Alec (le même que ci-dessus) a développé une théorie intéressante sur le blog de FDN qui est d’affirmer, en gros, que le prix payé par l’abonné permettait, avant le « web 2.0 » de financer la totalité du réseau mais que maintenant qu’on a le « web 2.0 », 30 euro ça ne suffit plus, en ajoutant à cela que le prix payé par l’abonné l’est pour du « best effort » (lire « on fait ce qu’on peut, si t’es pas content, tant pis pour toi »). On a furieusement envie de répondre « ben continuez à faire ce que vous pouvez pour ce prix la, et si certains abonnés veulent payer plus cher pour avoir mieux, laissez leur la possibilité de le faire ». Mais non, c’est interdit de toucher à la facture de l’abonné (sauf bien sur s’il s’agit de compenser les taxes qui poussent comme des champignons)
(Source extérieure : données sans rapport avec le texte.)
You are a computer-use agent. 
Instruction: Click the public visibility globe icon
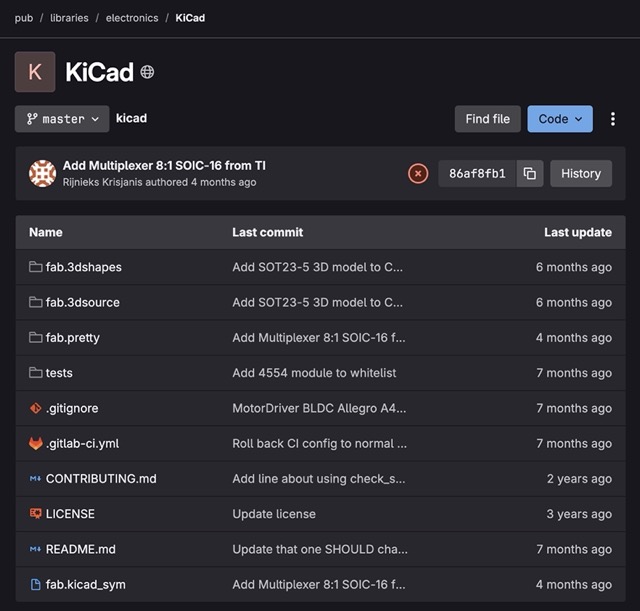coord(147,72)
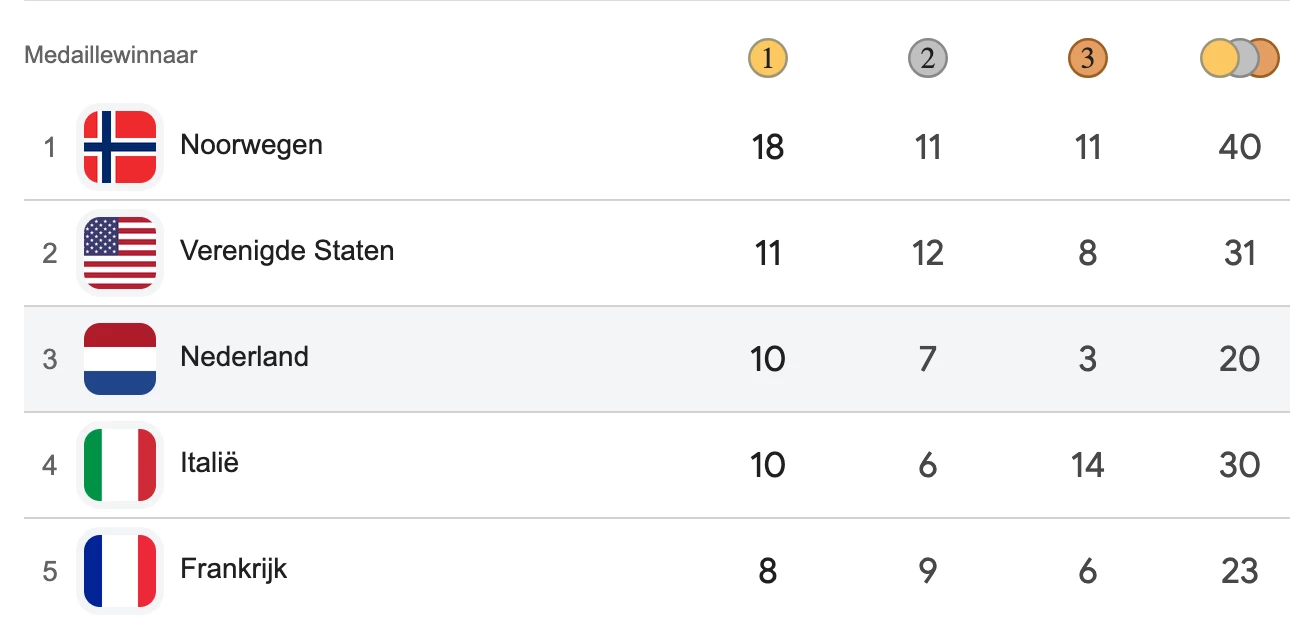This screenshot has width=1290, height=618.
Task: Open the Noorwegen country entry
Action: pyautogui.click(x=251, y=145)
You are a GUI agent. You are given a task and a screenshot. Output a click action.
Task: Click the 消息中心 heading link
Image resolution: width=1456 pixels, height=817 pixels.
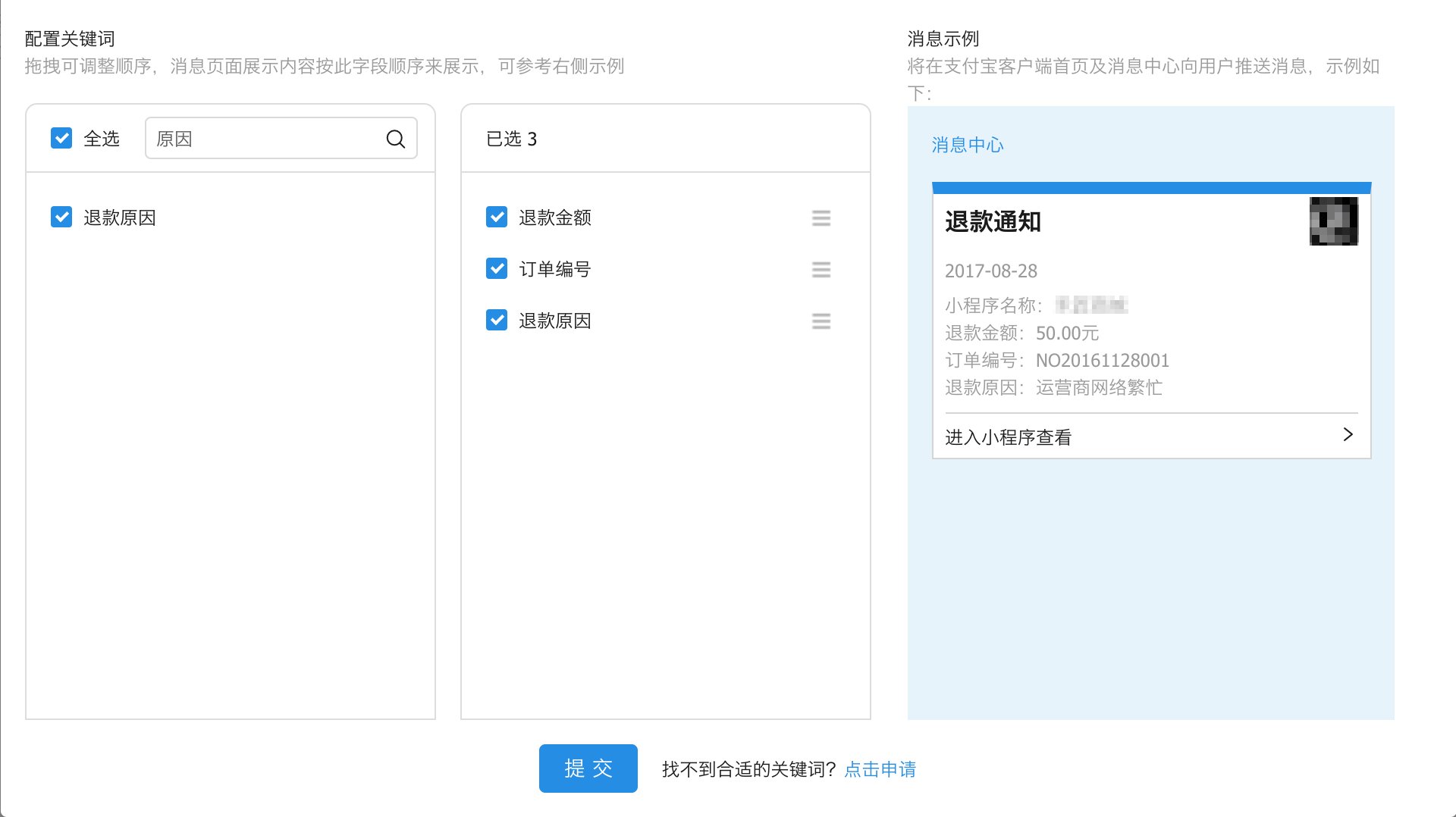click(967, 145)

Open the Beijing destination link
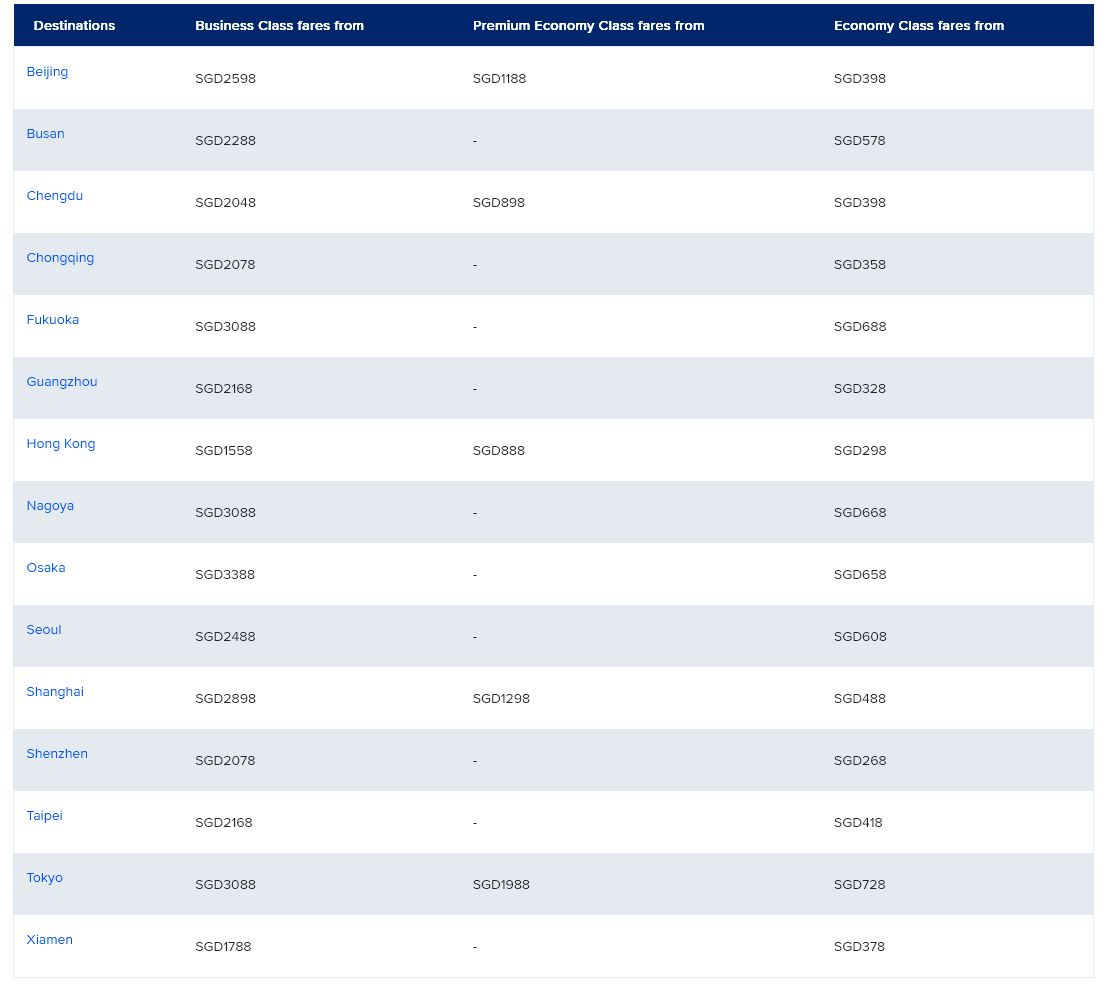tap(47, 72)
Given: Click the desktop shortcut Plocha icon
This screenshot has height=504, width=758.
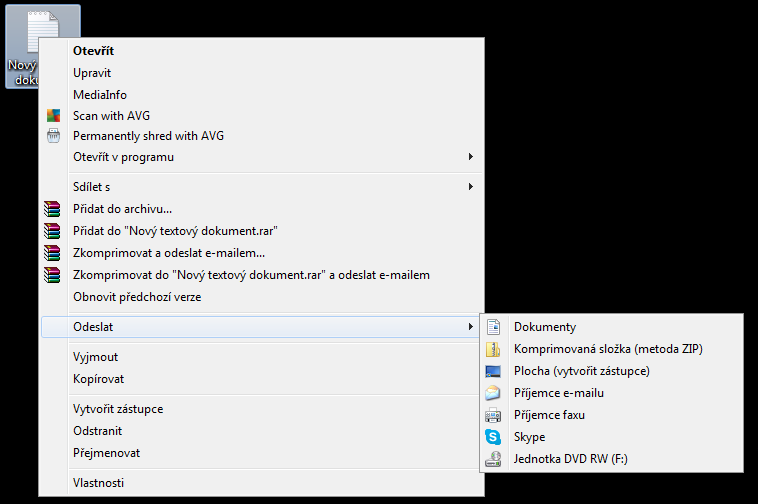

Vous me direz, puisque de toute façon les fournisseurs d’accès disent ne plus vouloir faire de peering gratuit (sauf quand ça les arrange ou que c’est pour les potes, mais chut, il n’y a pas de discrimination, ils respectent tous à la lettre les articles L.34-8, L.37-2 & D.99-11 du CPCE, puisqu’on vous le dit), et qu’il faudra de toute façon payer un fournisseur de transit pour écouler ce trafic, pourquoi ne pas l’acheter directement au FAI ? Bonne idée, mais :
- C’est entrer dans leur jeu, et franchement, c’est assez déplaisant de se faire forcer la main sur un argumentaire qu’on considère comme bidon
- On peut aussi l’acheter au même fournisseur de transit que le FAI en question, ça coutera grosso modo le même prix, mais avec la satisfaction, en plus, de savoir que le FAI aussi paiera pour recevoir le trafic en question (même si c’est une broutille dans leur comptabilité, c’est très plaisant)
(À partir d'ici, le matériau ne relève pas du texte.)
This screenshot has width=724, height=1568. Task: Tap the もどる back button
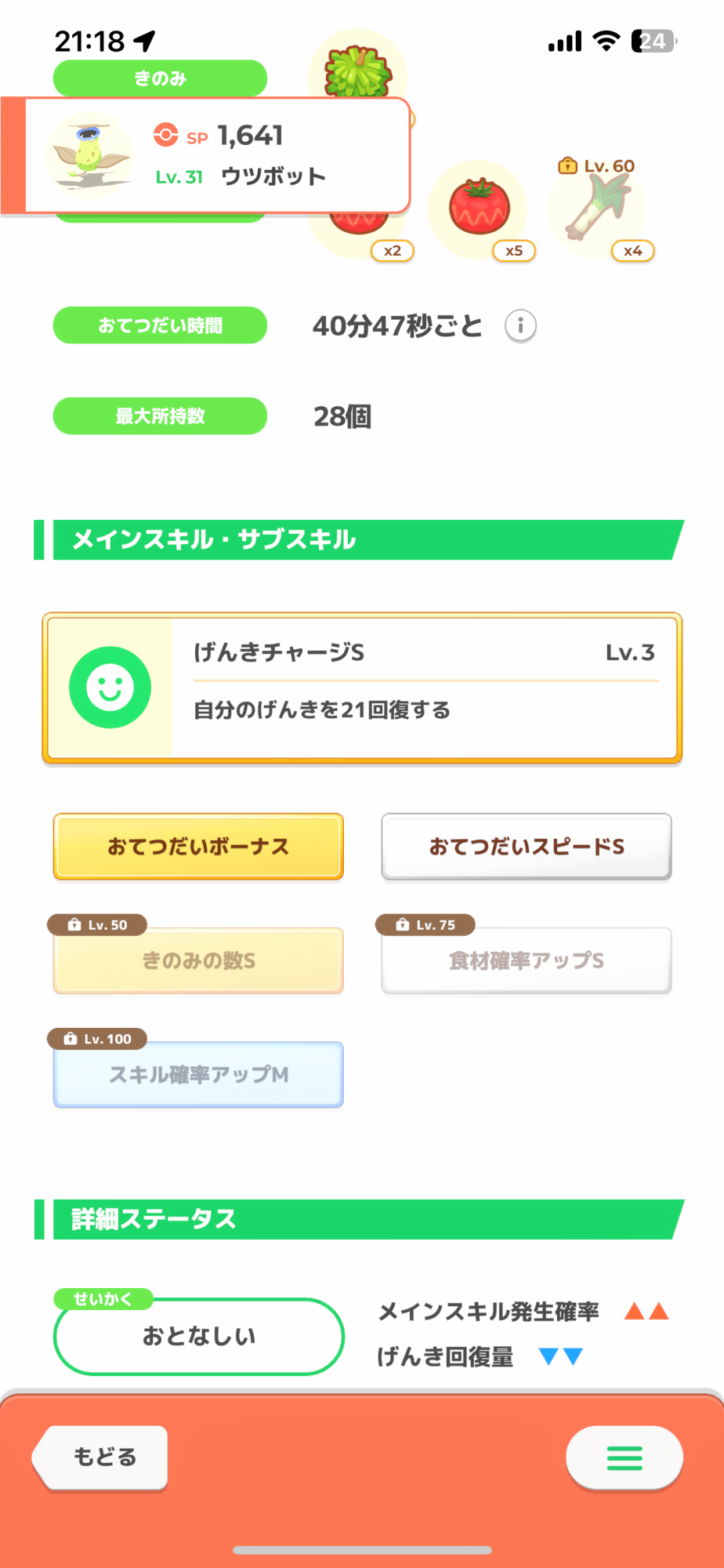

- Certains se font un malin plaisir à imposer un quota minimum lorsqu’on souhaite leur acheter du trafic, pour d’obscures raisons de simplicité de gestion et de facturation. C’est par exemple le cas de Free qui ne vends pas moins d’1Gbps, soit 6000 Euro par mois tout en continuant à dire qu’il ne fait aucune discrimination dans le droit d’interconnexion pour accéder aux abonnés. SFR, pour sa part, ne réponds même pas ou alors par l’intermédiaire du service client pour les particuliers qui conseille vivement de prendre une neuf-box-de-sfr-désolé-bgp-je-ne-sais-pas-ce-que-c’est. Notez qu’on peut, par contre, tout à fait acheter 10Mbps à France Télécom si on veut.
Et puis surtout :
- Les FAI disent ouvertement que le problème vient d’une poignée de gros fournisseurs de contenu
- Ces mêmes gros fournisseurs de contenu, pour l’immense majorité, se contrefichent totalement du petit fournisseur d’accès
- Mais le FAI applique quand même sa nouvelle politique consistant à dire qu’il faut payer
- Et qui trinque ? le petit fournisseur de contenu qui, lui, finalement, ne pose aucun problème technique ou commercial au FAI mais qui devra quand même choisir entre payer très cher un peering direct ou souffrir des problèmes posés par un intermédiaire pour ne pas se ruiner
En bref, on est toujours plus petit que quelqu’un et plus gros qu’un autre, et quand on se fait taper dessus par le plus gros, on a tendance à vouloir à son tour taper sur le plus petit, absolument sans aucune raison valable, juste histoire de donner le change et de se venger de la vie.
C’est un peu comme la récréation à l’école, Internet, quoi. Sauf que des fois, à la récréation, les petits en ont marre et finissent par se grouper pour coller un pain au grand. Remarque, ça finira bien par arriver un jour sur Internet, les fournisseurs de contenu ayant le contenu captif chez eux sans aucun risque qu’il s’en aille ailleurs, ils sont avantagés par rapport au FAI qui, une fois l’engagement passé, peut perdre ses abonnés du jour au lendemain.
Dans un prochain billet, je vous parlerais de la neutralité des réseaux et de l’immigration choisie des vilains paquets transportant des contenus illégaux.